I'm building a table. I have the legs cut to length and squared up now I need to take the corner off the top and make a flat area to thread the screw side of two hanger bolts into the leg. The bolt side of the hanger bolt will go through a 45 degree brace and tighten to the table. I've been trying to think of a way to make the flat area. I thought of using a sled on the table saw with a dado blade but I I'll get tear out.

Any ideas? I was thinking of some sorta jig that i can use with my router?

Thanks All!

- Brad


----------



## GrainTrain79 (Sep 7, 2009)

I justed posted "Liberated Stop Sign Table" which used the same attachment technique. Of course, I built it before I had any real tools.

I cut into the corner with a handsaw, then chiseled it out flat. That part does not show, so it did not have to be perfect.

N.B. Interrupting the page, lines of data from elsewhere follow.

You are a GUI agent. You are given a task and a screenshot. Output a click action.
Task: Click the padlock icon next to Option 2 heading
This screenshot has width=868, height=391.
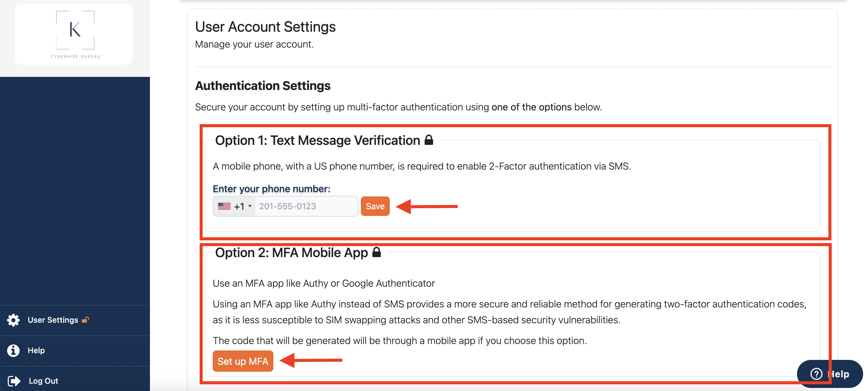[x=376, y=252]
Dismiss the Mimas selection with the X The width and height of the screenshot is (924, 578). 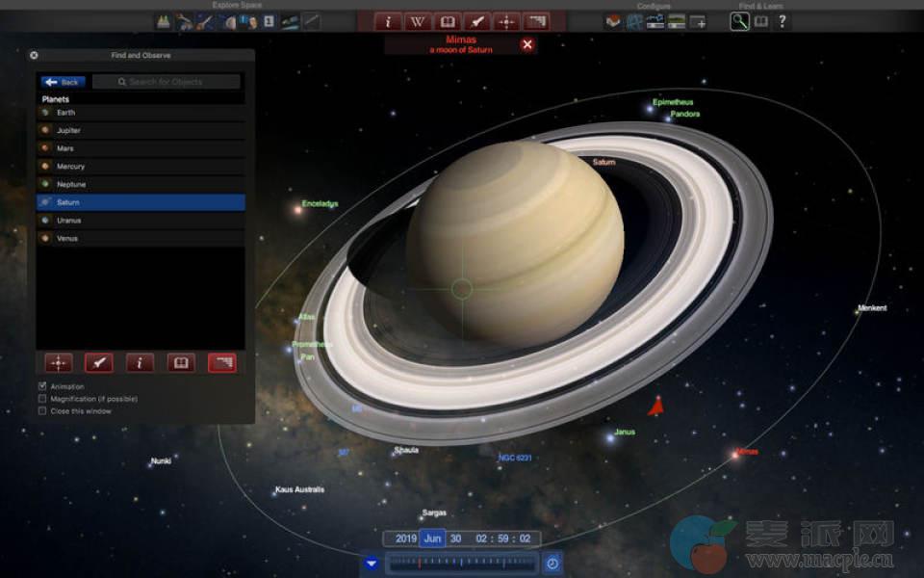pyautogui.click(x=527, y=44)
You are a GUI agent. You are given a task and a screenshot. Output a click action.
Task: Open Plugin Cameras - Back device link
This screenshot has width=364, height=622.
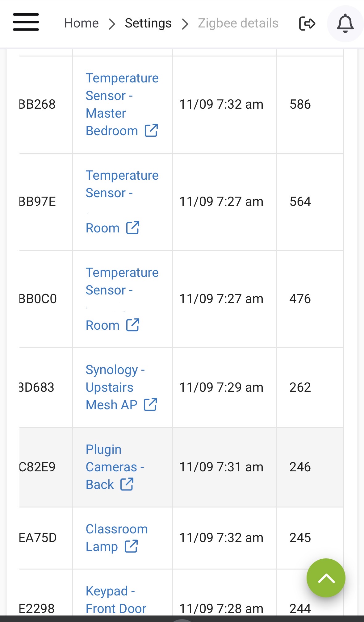111,467
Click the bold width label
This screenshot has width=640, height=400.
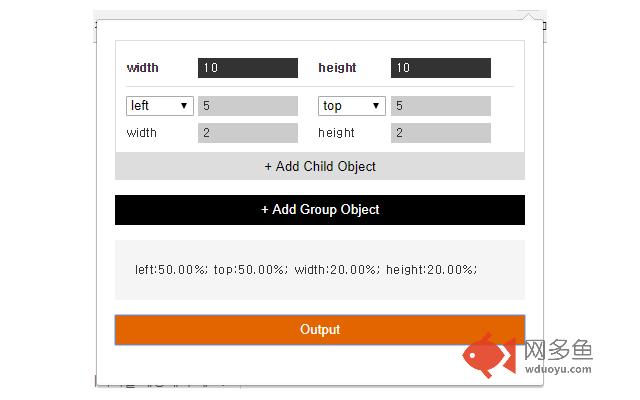click(x=142, y=68)

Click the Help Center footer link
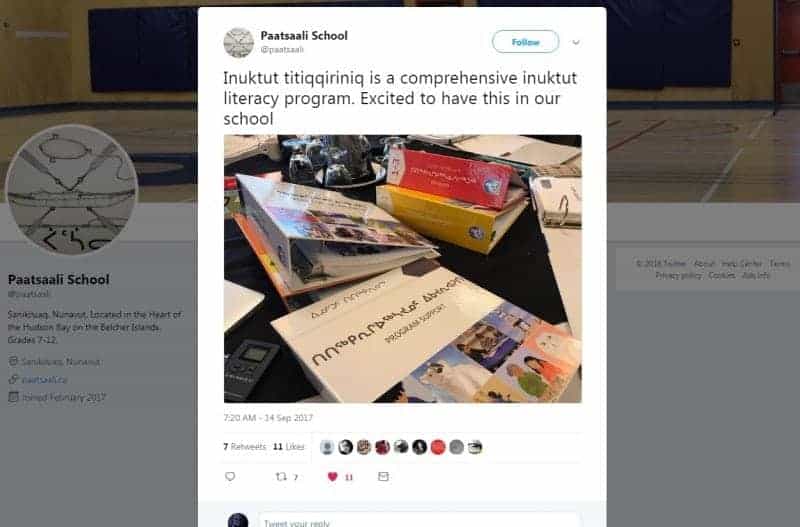(x=742, y=264)
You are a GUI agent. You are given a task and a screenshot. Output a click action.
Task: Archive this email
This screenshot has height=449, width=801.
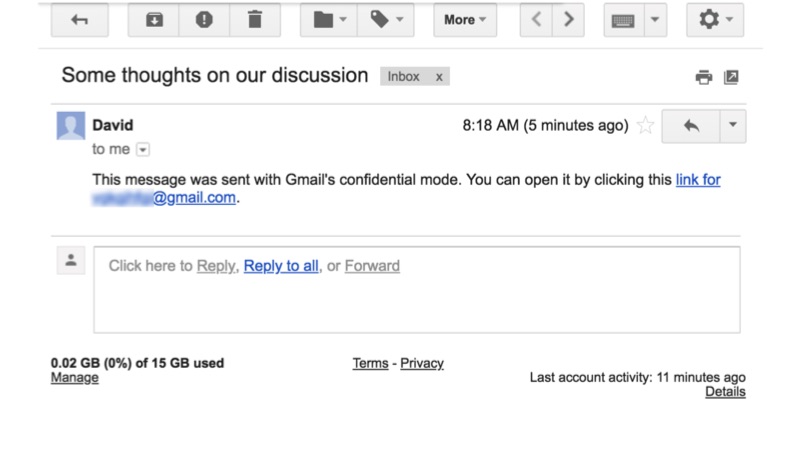pyautogui.click(x=155, y=20)
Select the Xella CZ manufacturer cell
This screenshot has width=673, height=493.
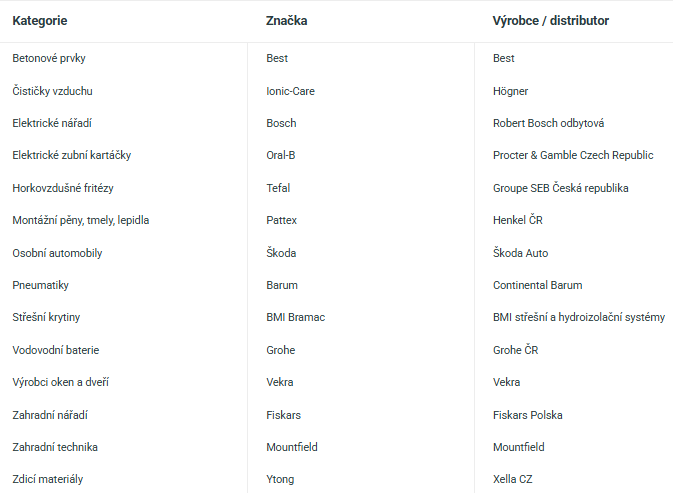coord(512,479)
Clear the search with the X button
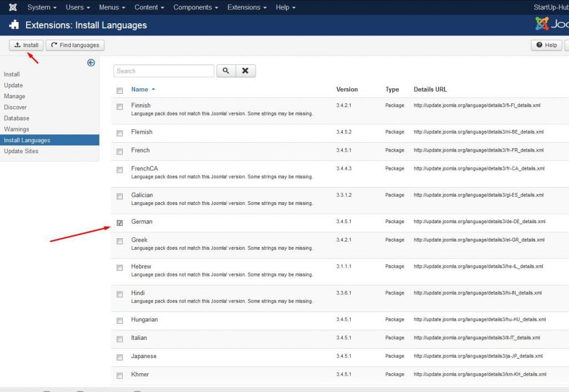Viewport: 569px width, 392px height. click(246, 71)
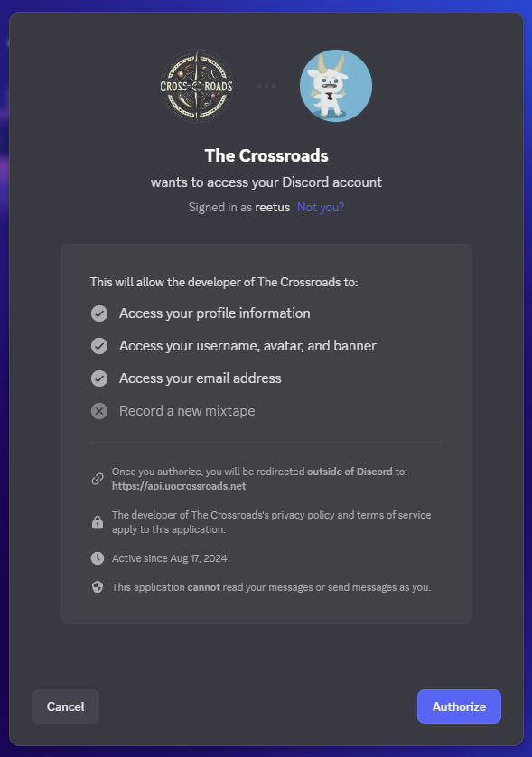Click the reetus username text
Image resolution: width=532 pixels, height=757 pixels.
point(272,207)
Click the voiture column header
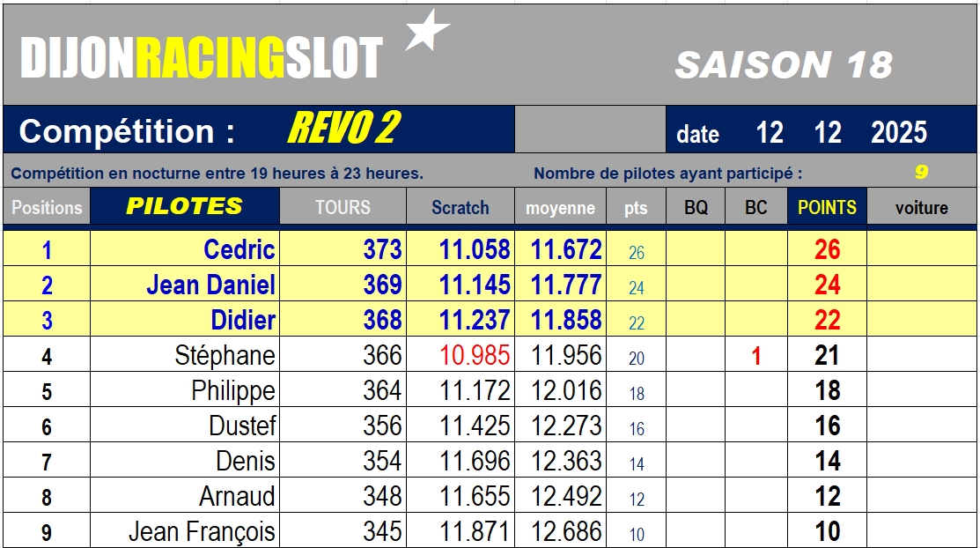 click(921, 208)
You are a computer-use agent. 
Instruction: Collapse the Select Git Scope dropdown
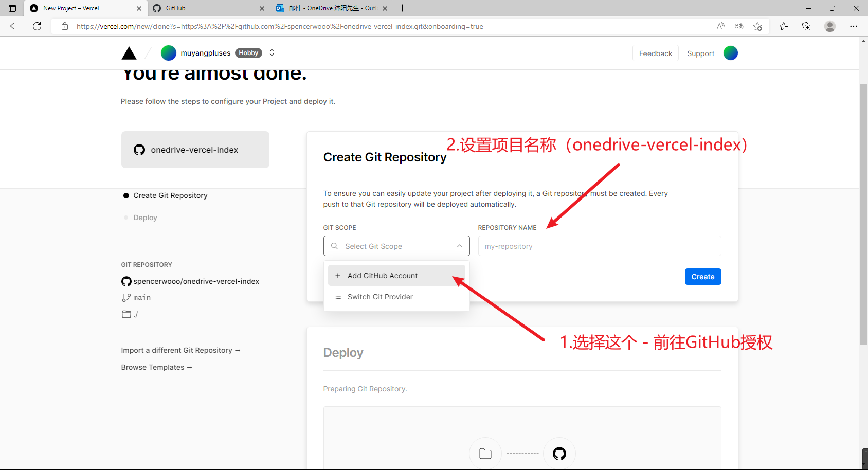click(459, 246)
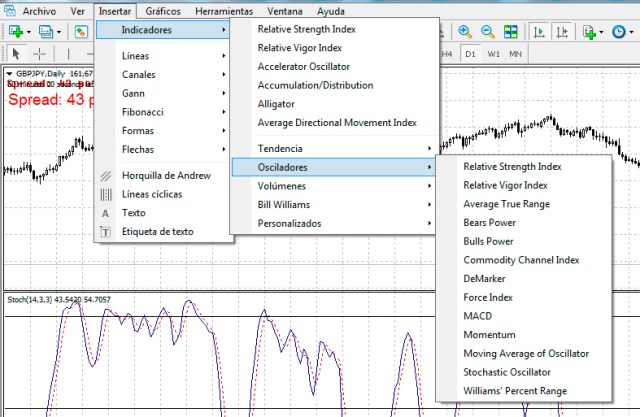This screenshot has width=640, height=417.
Task: Click the Zoom In magnifier icon
Action: coord(465,32)
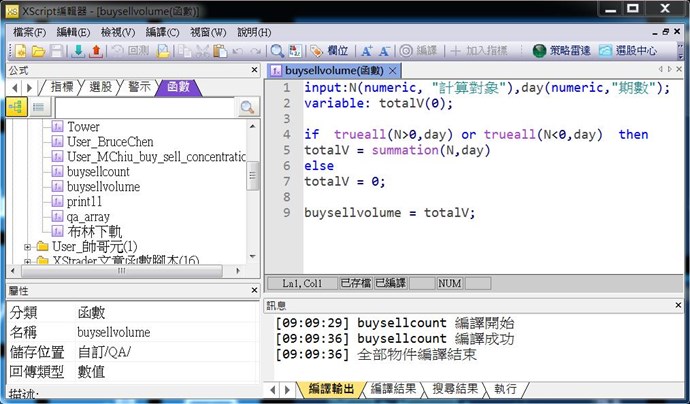Screen dimensions: 690x404
Task: Click the increase font size icon
Action: 367,51
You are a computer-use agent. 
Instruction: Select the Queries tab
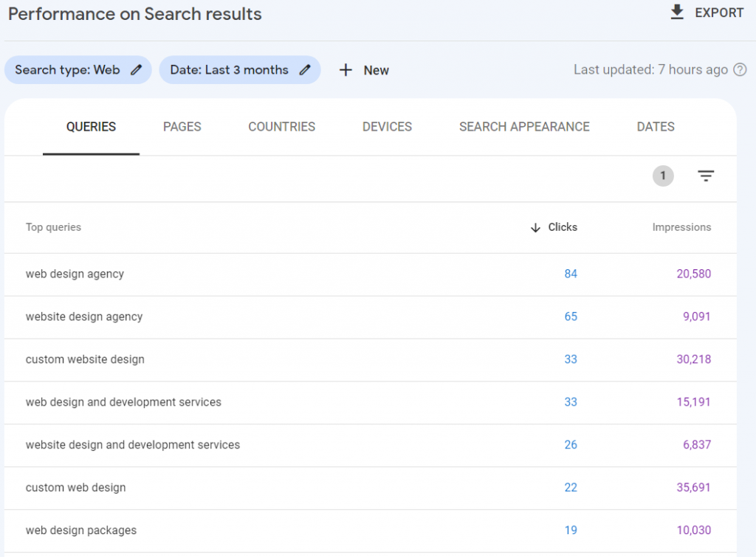click(x=91, y=127)
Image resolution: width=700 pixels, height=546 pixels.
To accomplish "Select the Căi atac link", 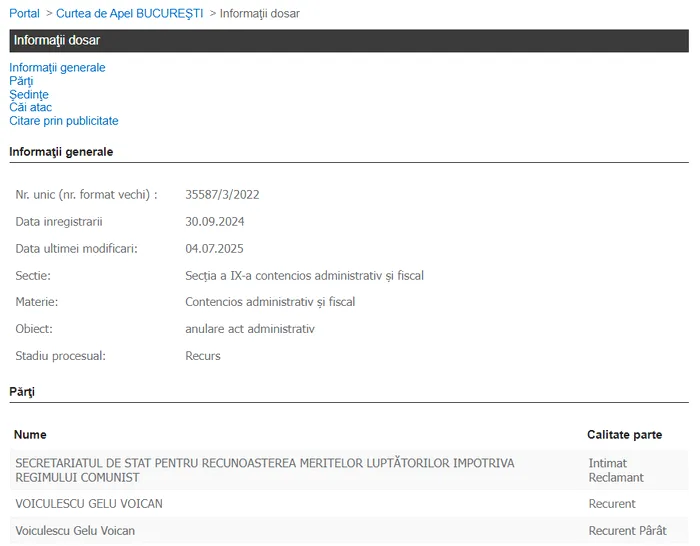I will (x=30, y=108).
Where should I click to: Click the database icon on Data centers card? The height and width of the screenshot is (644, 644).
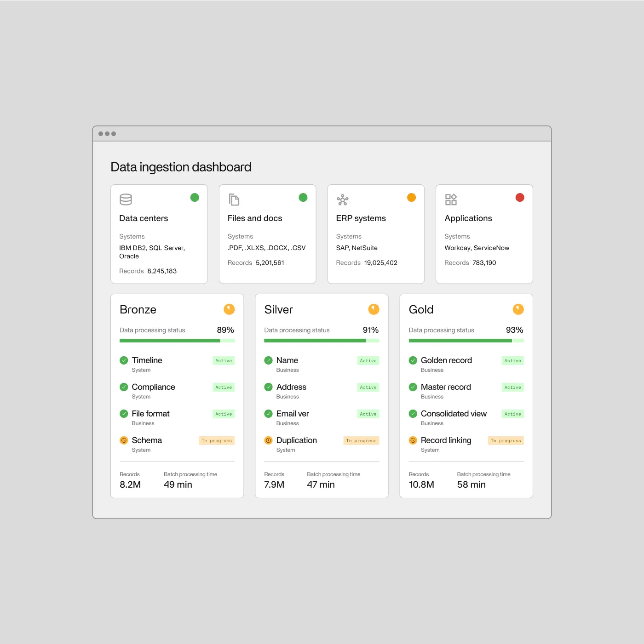coord(125,199)
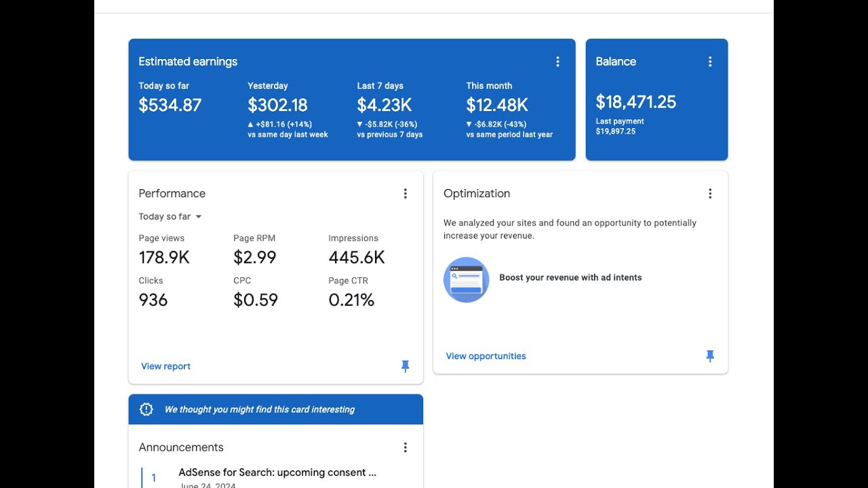Image resolution: width=868 pixels, height=488 pixels.
Task: Open Balance card three-dot menu
Action: (x=710, y=62)
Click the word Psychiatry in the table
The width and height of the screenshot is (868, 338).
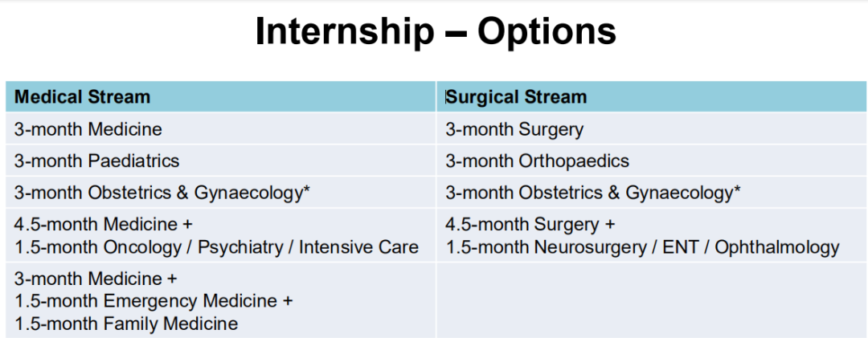pos(240,247)
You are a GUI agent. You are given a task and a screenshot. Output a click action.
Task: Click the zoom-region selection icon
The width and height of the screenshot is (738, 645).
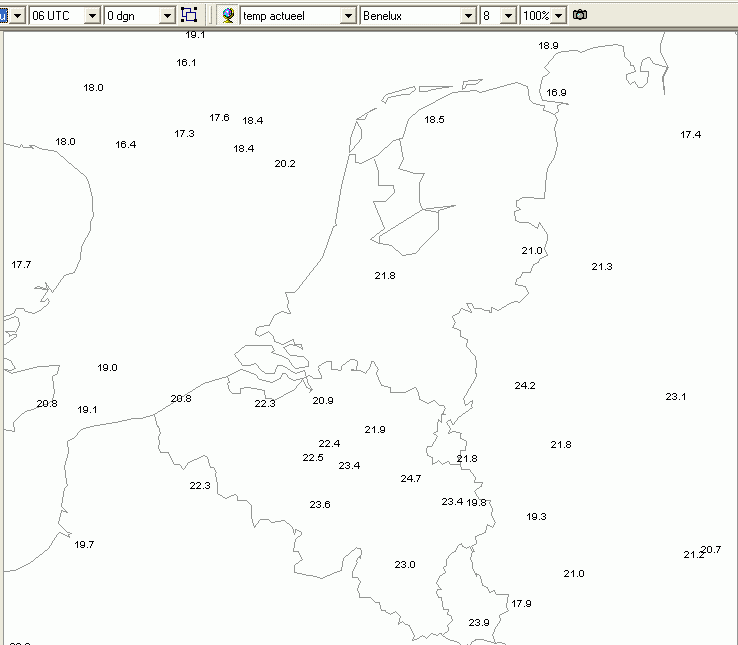tap(189, 15)
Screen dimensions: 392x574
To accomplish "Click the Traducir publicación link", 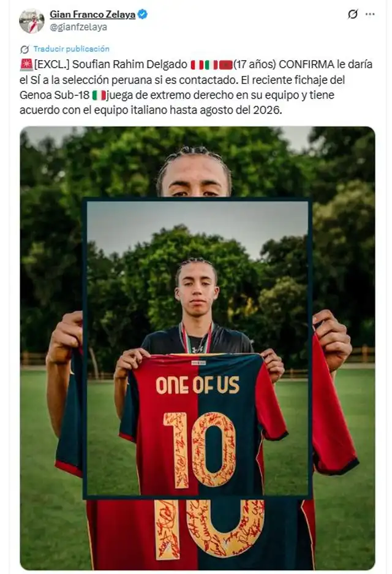I will click(71, 48).
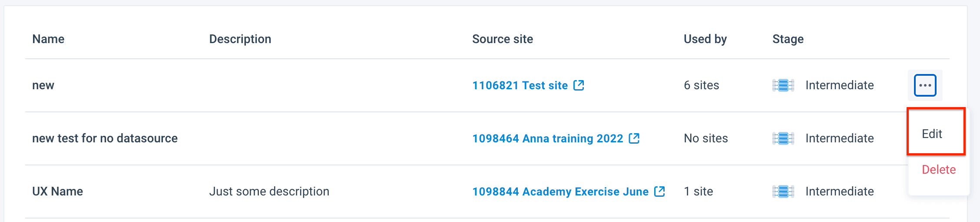
Task: Open the 1098464 Anna training 2022 link
Action: (547, 138)
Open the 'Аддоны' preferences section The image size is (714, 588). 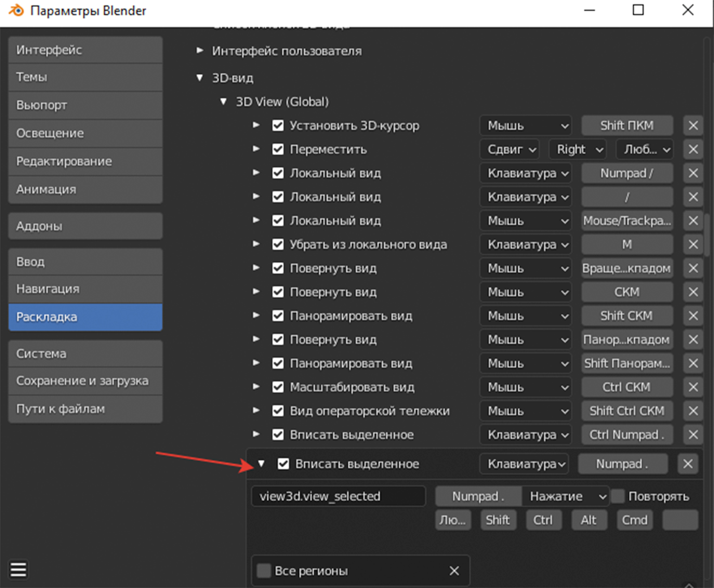coord(85,226)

I have wondered, however, how I would do it now that I have a table saw. I will be interested in seeing the other responses.


----------



## davidpettinger (Aug 21, 2009)

Why not use your router table and a chamfer bit. You can buy one in 15, 22 1/2, 30 or 45 degree. Take off as much as you need to create the flat spot for the hanger bolt. Unless the geometry is wrong, but it doesn't sound like it.


----------



## chriswright (Nov 13, 2008)

Have you got a mortising jig? If so you can use a V-block to hold the legs up right on the table saw and cut the flat section that way. You may still get some tear out, but it will be minimal. Also, if you use the technique you described and do get some tear out, won't it be hidden by the table skirt anyway?


----------



## FatherHooligan (Mar 27, 2008)

Could you turn your table saw blade to 45 degrees and slice of just the portion that you need cut and then chisel it square? I think this is how I did it on my son's Thomas the Tank engine table I build him…but I was trying a whole bunch of things on that table so I don't remember exactly which method I finally went with.


----------



## rhett (May 11, 2008)

45 chamfer bit is fastest, safest and most precise. No jig work needed. Router fence with a stop block makes all four the same.


----------



## patron (Apr 2, 2009)

if the 45 deg. rail is a little open ,
you can make a v-blok and drill down into the v ,
and turn it over on the leg and drill your pilots that way ,
double nut the bolt to turn it in .


----------



## sdwoodworker (Jan 26, 2008)

well just chamfered it with a 45 bit and created a V block from a 4×4. Put the leg in the V-Block with the chamfer up and drilled it out. Turned out perfect pics to follow…


----------